- _EXERCISE INSTRUCTIONS_
From the line containing "Given: Select USD" onward to the last line of the data below, copy each line exactly and add nothing.
(TASK INPUT Opens)
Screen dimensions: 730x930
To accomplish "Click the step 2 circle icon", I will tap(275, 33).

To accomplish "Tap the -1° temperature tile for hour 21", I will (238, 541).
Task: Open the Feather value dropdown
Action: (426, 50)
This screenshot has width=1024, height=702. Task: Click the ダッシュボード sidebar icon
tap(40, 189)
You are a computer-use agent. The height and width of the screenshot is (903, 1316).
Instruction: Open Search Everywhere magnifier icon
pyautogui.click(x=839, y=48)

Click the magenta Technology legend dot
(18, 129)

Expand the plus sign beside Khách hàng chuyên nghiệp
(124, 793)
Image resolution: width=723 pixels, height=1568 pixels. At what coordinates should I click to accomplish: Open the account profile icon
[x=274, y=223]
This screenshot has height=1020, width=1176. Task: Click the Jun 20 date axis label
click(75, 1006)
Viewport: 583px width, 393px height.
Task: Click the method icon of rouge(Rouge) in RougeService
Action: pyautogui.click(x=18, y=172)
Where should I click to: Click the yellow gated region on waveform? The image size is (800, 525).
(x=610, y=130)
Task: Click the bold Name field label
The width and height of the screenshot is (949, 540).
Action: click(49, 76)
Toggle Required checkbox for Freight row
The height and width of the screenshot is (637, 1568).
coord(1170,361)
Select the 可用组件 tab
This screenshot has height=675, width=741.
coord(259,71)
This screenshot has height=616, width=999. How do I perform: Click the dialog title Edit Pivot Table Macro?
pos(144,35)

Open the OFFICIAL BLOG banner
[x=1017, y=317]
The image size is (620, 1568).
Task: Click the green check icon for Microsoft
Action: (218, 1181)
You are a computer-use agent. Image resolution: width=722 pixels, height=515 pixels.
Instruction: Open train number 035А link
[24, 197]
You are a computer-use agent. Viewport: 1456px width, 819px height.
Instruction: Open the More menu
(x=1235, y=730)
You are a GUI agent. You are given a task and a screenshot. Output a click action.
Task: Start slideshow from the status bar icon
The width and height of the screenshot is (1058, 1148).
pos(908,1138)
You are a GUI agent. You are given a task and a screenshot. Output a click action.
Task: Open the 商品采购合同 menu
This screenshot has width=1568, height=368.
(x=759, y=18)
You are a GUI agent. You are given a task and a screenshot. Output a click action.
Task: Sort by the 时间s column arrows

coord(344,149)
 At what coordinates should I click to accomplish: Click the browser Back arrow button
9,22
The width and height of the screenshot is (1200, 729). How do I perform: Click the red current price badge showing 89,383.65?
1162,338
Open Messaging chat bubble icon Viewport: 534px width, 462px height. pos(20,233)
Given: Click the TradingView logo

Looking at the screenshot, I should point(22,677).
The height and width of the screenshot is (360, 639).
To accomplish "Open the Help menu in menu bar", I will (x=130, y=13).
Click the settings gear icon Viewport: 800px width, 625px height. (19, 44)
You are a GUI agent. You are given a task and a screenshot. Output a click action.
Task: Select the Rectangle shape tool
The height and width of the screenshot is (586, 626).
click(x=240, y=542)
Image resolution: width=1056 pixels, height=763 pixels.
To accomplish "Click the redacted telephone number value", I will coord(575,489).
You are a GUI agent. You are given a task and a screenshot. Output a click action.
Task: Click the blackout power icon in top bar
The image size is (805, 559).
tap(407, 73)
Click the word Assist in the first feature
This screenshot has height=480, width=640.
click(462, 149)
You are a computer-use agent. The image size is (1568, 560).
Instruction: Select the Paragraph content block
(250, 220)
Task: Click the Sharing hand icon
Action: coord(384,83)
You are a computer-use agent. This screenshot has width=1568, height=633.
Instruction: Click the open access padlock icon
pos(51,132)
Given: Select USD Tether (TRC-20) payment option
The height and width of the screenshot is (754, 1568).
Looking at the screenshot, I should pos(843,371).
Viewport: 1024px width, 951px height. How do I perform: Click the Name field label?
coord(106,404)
(TASK INPUT Closes)
- _WRITTEN REPLY_
Given: Select USD Tether (TRC-20) payment option
The height and width of the screenshot is (754, 1568).
Looking at the screenshot, I should pos(843,371).
Viewport: 1024px width, 951px height. How do I perform: Click the Name field label?
coord(106,404)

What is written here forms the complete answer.